● **TASK LIST**
**a)** Decide whether each statement agrees with the Add Two Numbers II page, answering yes or no and quoting the deciding words: (i) the most significant digit of each number comes first; (ii) the follow-up permits reversing the input lists; (iii) each node holds a single digit.
**b)** Write out the part of the Add Two Numbers II page starting at "You are given" and ending at "number 0 itself.".

● **TEXT TO READ**
[Start]
Add Two Numbers II

Add Two Numbers II

You are given two non-empty linked lists representing two non-negative integers. The most significant digit comes first and each of their nodes contain a single digit. Add the two numbers and return it as a linked list.

You may assume the two numbers do not contain any leading zero, except the number 0 itself.

Follow up:
What if you cannot modify the input lists? In other words, reversing the lists is not allowed.

Example:

Input: (7 -> 2 -> 4 -> 3) + (5 -> 6 -> 4)
Output: 7 -> 8 -> 0 -> 7

解析： 开始以为数据在int范围内后来意识到时不限位数只能像字符串相加一样计算

代码：

/**
 * Definition for singly-linked list.
 * struct ListNode {
 *     int val;
 *     ListNode *next;
 *     ListNode(int x) : val(x), next(NULL) {}
 * };
 */
class Solution {
public:
    ListNode* addTwoNumbers(ListNode* l1, ListNode* l2) {
        vector<int>num1;
        vector<int>num2;
        if (l1==NULL||l2==NULL) return NULL;
        while(l1)
[End]
● **DATA EXCERPT**
[Start]
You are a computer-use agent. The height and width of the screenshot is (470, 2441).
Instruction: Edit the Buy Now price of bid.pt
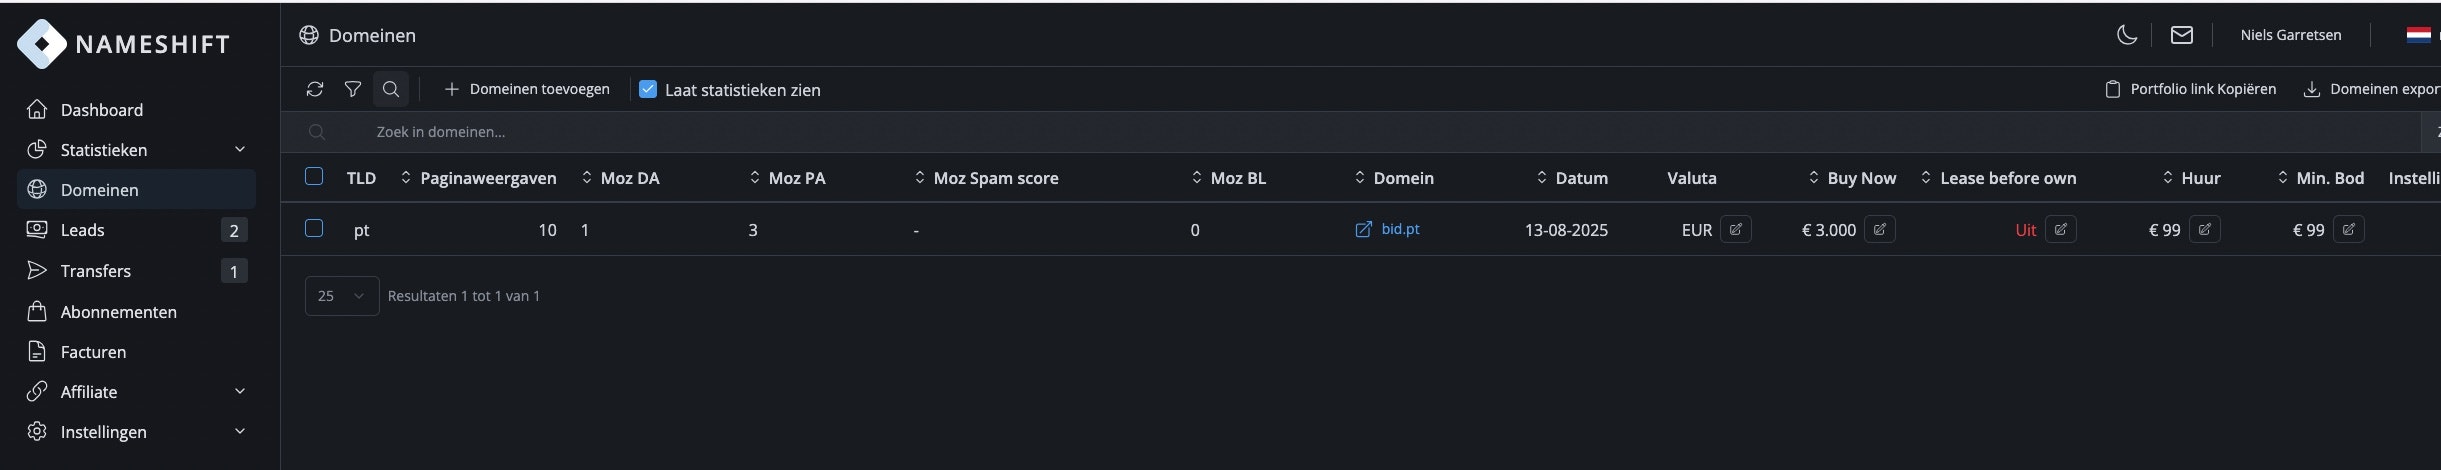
[End]
● **RESULTS FOR THE EXERCISE**
**a)**
(i) Yes: "The most significant digit comes first"
(ii) No: "reversing the lists is not allowed"
(iii) Yes: "each of their nodes contain a single digit"

**b)**
You are given two non-empty linked lists representing two non-negative integers. The most significant digit comes first and each of their nodes contain a single digit. Add the two numbers and return it as a linked list.

You may assume the two numbers do not contain any leading zero, except the number 0 itself.